L'inverno e il parto della neve
Neve tra le parole più semplici, apre a diversi dibattiti interpretativi. Spesso viene ricondotta ad "umido" di cui ne conserverebbe il carattere la traduzione in greco. Però, a ben guardare, "umido" si ricondurrebbe a una dimensione propria che identifica "neve" con l'integrità di ciò che è nuovo, immacolato. L'immacolatezza è proprio il carattere che più di tutti sovviene in relazione alla neve. Il suo candore che si rende poesia palpabile e anche quando il fiocco si è sciolto, ne resta l'impronta di un carezzevole velo che plana sull'anima.
Non svanisce mai quanto rimane dentro e quello stato di inviolabile purezza che associamo al bianco Natale. La neve ci porta a riscoprire la poesia dell'essenza che si rende essenziale nella sua vulnerabilità, infondendo sentimenti di tenerezza. È il vestito dell'inverno col freddo che fortifica prima di arrendersi al brusio di vita della primavera. È la vita che sorge e lavora dall'interno di ogni cosa, spingendoci a diventare più forti e allo stesso tempo pazienti al punto giusto da accogliere le gioie che arrivano nel tempo stabilito.
Ogni cosa parte da dentro e ciò è quanto ci insegna l'esperienza del parto anche in relazione all'inverno che congiunge il manto terrestre col manto celeste dando vita a un mondo tutto uguale di cui gli alberi ignudi sono i silenziosi guardiani.
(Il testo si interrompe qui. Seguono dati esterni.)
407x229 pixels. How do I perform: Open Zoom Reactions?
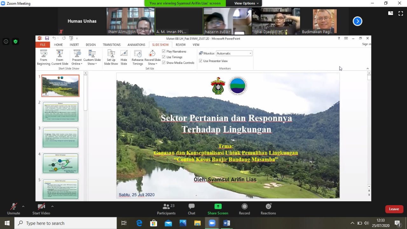pyautogui.click(x=268, y=209)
In tale prospettiva la neve è il parto dell'inverno, un vecchio dall'aspetto regale, la versione solenne e austera di Babbo Natale. Il generale Inverno ha il suo lato dolce che esprime con la neve, la creatura pura che ci fa visita di anno in anno. Dolce poesia che profuma di nuovo e di ingenuità perché assente agli intrallazzi del mondo. Il carattere "ingenuo" legato alla neve lo ritroviamo in "naive" l'arte che sposa l'infanzia del cuore.